Source data ->

++++++++++

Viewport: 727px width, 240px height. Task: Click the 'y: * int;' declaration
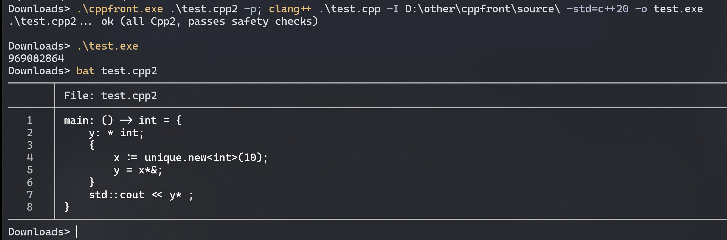116,133
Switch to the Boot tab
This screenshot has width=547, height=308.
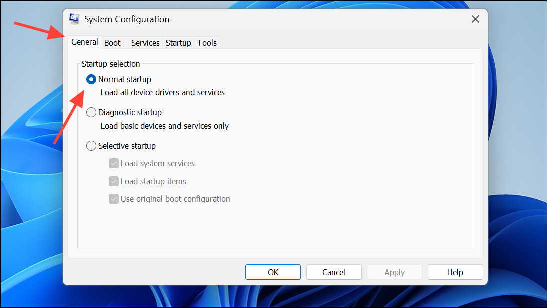pyautogui.click(x=112, y=43)
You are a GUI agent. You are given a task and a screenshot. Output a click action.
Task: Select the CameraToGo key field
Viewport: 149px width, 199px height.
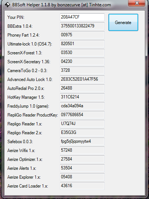82,70
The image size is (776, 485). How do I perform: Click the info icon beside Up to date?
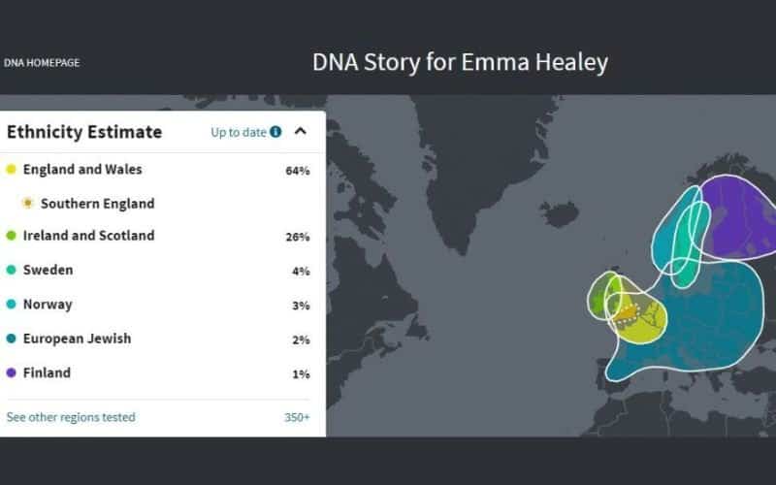coord(275,132)
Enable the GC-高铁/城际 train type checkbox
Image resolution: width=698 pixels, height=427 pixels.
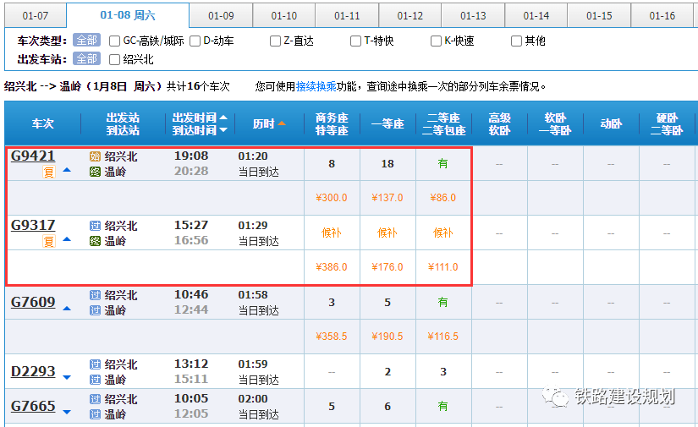[115, 41]

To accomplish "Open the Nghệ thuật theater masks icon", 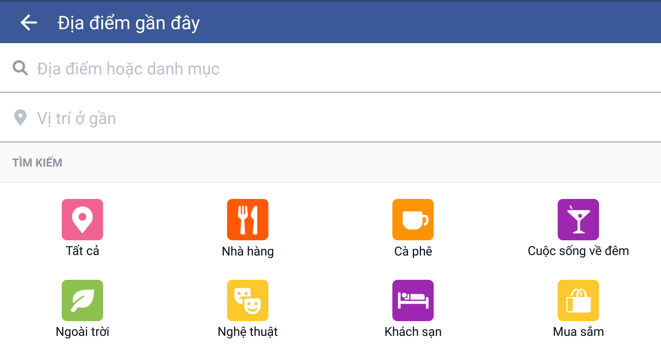I will pyautogui.click(x=247, y=300).
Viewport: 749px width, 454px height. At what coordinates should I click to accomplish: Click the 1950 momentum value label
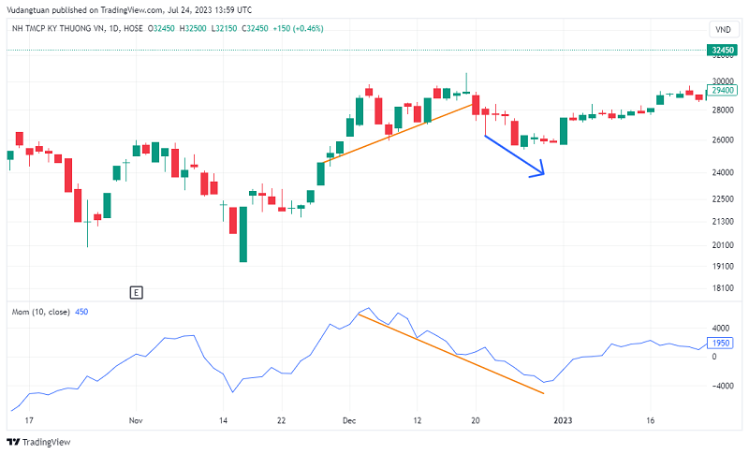pos(722,343)
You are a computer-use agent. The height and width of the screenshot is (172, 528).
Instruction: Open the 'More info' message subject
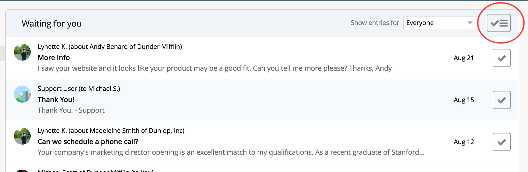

++++++++++

What is being asked -> Could you repeat exactly the lines from the one containing "You are a computer-use" through the last line of the records, both included, without the pictures?

Your solution ->
You are a computer-use agent. The height and width of the screenshot is (172, 528).
Instruction: Open the 'More info' message subject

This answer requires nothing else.